Dieta (166 Wątki)
gotowce w diecie dziecka
Data utworzenia : 2022-04-25 14:57 | Ostatni komentarz 2022-08-29 12:33
2014 Odsłony
84 Komentarze
Czy w sytuacjach awaryjnych posiłkujecie się "gotowcami" przy przygotowywaniu posiłków? Chodzi mi o dzieci ponad roczne z rozszerzoną całkowicie dietą. Czy uważacie że paluszki rybne, mrożone warzywa na patelnie czy na parę, tubki typu kaszka i owoce - drugie sniadanie, gotowe mieszanki płatków owsianych z owocami orzechami etc. tudzież kupno ugotowanych buraczków (takich w opakowaniu próżniowym) to totalne zło i nie powinno się ich podawać dzieciom? Szukam jakiegoś wyjścia z kryzysowych sytuacji, kiedy muszę zostać dłużej w pracy, do tego starszy syn ma zajęcia dodatkowe i czasem wpadnie jakaś wizyta u lekarza z młodszym czy zebranie w żłobku i nagle w tygodniu nie ma ani jednego "wolnego" popołudnia i brak czasu na szykowanie posiłków...
2022-05-02 14:58
To u mnie otwarli nowe Pepco mamy już, drugie. Jest o wiele większe niż to stare,a towaru o wiele mniej. Na wieszakach dosłownie wisi jedna para koszulki itp. wygląda bardzo biednie jeśli chodzi o rozmiarówkę od 104 bo te malutkie rzeczy są,a dla starszych bieda . Wydawało mi się,że będzie pelno rzeczy, a tu pustki w małym Pepco jest wszystkiego więcej i różne modele ubrań
2022-05-02 10:40
Zgadza się, że nie każdy sklep ma ten sam asortyment więc czasem hak się znajdzie jakiś fajny produkt w gazetce czy reklamie to się okazuje, że akurat u mnie tego nie ma. Ale raz na jakiś czas uda się pojechać do innego pepco i tam dużo większy asortyment
2022-04-30 22:27
Ja widzę wlasnie też różnice w sklepach Pepco . Ale teraz mam nowo otwarte niedaleko mnie i jest ogromne. Dużo rzeczy i duży wybór . Ja to jestem pepcoholovzka chyba :D uwielbiam tam zaglądać
2022-04-30 19:53
W mojej małej miejscowości w takim Pepco to połowa rzeczy albo 1/3 porównując większe miasto
2022-04-30 09:04
Tylko że czasami w Biedronce wystawiają dzień wcześniej na wieczór i na rano jest już przebrane wszystko niestety a tak już wgl nie powinno robić bo czasami gazetka jest od kolejnego dnia i dawniej było tak że dzień wcześniej nie wchodziło im
2022-04-30 08:57
na wsiach to chyba juz takie przyzwyczajenie ze starych lat ;) zwlaszcza w soboty ;) ze zakupy tylko rano sie robiło;)

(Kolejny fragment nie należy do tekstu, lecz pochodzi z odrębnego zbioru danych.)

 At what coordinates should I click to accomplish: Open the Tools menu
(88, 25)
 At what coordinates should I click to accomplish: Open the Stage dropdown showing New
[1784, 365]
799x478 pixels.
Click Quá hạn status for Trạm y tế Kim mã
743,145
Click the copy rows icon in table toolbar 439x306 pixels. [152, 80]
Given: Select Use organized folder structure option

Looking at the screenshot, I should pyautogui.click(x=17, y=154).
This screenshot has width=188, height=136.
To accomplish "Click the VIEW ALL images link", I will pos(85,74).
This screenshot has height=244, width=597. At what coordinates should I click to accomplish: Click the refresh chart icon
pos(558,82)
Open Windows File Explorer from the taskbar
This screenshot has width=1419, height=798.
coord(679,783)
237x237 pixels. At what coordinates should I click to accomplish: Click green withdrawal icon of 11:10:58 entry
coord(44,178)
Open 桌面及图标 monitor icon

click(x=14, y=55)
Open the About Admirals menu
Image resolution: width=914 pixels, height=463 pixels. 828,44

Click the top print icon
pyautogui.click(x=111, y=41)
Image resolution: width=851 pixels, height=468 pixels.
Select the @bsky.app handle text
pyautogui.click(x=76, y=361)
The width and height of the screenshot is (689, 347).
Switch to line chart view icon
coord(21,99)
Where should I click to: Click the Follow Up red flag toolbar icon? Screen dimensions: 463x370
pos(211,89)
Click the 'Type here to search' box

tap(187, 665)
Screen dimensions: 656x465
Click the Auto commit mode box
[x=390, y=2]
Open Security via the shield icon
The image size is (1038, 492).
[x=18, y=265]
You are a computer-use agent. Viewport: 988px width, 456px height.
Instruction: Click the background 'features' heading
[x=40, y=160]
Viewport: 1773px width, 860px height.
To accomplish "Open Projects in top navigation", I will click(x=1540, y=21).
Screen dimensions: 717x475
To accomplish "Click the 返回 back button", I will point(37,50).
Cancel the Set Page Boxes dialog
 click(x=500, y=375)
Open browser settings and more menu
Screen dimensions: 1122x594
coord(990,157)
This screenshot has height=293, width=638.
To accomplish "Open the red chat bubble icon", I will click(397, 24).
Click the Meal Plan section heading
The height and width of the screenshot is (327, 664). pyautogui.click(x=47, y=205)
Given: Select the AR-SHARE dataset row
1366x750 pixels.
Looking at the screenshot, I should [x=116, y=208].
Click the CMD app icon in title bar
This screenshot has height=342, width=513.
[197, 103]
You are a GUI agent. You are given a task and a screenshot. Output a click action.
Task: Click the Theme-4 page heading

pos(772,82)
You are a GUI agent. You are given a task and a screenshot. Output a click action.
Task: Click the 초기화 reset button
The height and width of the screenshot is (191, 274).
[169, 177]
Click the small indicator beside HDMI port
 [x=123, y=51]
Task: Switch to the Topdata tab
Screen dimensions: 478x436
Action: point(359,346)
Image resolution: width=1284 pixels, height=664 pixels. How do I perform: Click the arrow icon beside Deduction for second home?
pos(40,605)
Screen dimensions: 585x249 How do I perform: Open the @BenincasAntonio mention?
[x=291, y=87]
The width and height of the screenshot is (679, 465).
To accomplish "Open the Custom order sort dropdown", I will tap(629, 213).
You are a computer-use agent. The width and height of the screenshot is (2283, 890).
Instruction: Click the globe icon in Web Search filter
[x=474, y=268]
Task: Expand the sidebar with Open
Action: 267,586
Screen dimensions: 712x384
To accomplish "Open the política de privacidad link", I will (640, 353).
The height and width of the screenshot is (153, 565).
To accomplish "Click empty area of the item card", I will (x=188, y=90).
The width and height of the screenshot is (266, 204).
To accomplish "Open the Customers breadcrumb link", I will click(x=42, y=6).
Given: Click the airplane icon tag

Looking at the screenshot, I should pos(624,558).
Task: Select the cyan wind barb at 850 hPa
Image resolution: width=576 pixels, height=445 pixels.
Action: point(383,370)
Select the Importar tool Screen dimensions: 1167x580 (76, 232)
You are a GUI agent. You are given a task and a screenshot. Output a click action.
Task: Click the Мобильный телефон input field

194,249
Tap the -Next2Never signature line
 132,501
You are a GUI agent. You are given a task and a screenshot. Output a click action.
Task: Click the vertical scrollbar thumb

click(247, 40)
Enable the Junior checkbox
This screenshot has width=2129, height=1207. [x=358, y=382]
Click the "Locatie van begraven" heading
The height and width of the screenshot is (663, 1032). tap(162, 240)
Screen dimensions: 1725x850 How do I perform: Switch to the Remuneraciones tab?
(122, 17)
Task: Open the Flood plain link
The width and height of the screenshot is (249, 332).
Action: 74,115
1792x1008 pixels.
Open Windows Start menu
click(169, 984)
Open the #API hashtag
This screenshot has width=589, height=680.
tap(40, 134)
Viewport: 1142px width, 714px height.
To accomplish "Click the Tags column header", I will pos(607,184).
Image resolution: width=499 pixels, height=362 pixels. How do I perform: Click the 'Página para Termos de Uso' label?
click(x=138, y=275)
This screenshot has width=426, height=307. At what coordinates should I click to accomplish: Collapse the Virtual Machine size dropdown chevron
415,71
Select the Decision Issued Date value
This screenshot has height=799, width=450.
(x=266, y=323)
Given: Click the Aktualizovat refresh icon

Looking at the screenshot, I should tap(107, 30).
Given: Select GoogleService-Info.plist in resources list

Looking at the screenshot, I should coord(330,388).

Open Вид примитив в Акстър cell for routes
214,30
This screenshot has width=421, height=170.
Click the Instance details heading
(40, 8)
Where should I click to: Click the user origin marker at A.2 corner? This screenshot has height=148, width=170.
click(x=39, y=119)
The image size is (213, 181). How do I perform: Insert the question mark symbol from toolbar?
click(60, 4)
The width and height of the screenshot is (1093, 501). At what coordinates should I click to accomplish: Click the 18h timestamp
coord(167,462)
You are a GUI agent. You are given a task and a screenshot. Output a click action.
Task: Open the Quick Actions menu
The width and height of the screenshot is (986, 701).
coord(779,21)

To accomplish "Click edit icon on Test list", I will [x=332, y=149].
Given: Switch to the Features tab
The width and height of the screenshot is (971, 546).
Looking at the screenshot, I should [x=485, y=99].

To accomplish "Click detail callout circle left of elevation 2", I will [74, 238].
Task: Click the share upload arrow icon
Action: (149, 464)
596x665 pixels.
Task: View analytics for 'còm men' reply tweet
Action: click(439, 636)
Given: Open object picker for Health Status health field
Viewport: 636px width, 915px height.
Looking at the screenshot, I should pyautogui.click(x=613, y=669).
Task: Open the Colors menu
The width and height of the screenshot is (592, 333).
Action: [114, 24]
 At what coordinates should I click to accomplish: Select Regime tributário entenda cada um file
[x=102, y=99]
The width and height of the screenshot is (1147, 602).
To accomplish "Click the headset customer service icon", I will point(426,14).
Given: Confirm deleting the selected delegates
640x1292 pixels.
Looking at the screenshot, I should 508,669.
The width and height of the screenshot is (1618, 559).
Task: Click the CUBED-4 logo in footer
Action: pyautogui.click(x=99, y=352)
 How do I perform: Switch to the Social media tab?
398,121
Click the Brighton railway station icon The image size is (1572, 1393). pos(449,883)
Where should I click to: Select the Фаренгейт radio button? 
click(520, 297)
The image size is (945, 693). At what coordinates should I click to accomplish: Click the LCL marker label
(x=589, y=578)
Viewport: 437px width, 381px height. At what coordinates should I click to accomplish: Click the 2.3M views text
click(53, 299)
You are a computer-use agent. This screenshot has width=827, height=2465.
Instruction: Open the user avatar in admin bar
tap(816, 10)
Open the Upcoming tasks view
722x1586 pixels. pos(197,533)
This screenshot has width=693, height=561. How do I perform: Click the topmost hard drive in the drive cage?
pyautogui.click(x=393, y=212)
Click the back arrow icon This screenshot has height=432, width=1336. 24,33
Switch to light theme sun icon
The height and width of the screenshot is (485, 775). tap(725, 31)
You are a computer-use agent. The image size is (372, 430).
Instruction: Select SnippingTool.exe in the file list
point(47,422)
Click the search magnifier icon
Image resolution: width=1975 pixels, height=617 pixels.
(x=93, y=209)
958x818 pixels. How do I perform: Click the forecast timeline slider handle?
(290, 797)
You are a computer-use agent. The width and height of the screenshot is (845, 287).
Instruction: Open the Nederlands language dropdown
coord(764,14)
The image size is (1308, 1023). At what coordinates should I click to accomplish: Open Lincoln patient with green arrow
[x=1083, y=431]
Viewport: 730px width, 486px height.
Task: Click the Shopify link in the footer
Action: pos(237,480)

z wyprzedażami to racja ja mam wkoło siebie mnóstwo biedronek to czasami jak szłam jednego dnia do jednej a za kilka dni do drugiej to były inne rzeczy ;) też pewnie zalezy jaka ludność wiekowa niedaleko mieszka ;)
2022-04-29 21:01
na wsiach to trzeba z rana lecieć
2022-04-29 14:15
Ja nie mam nic przeciwko temu, żeby dziecku podać mrożone warzywa, przecież one nie tracą swoich wartości odżywczych. Zawsze je można ugotować na parze i będą dobre.Paluszków rybnych nie cierpię, więc ich dziecku nie podam, bo sama nie zjem :) Myślę, że kluczowe jest czytanie składu danego produktu, bo wiadomo, że jeżeli coś jest sprzedawane, to nie znaczy od razu, że jest dla nas zdrowe. trzeba po prostu uważać co się kupuje.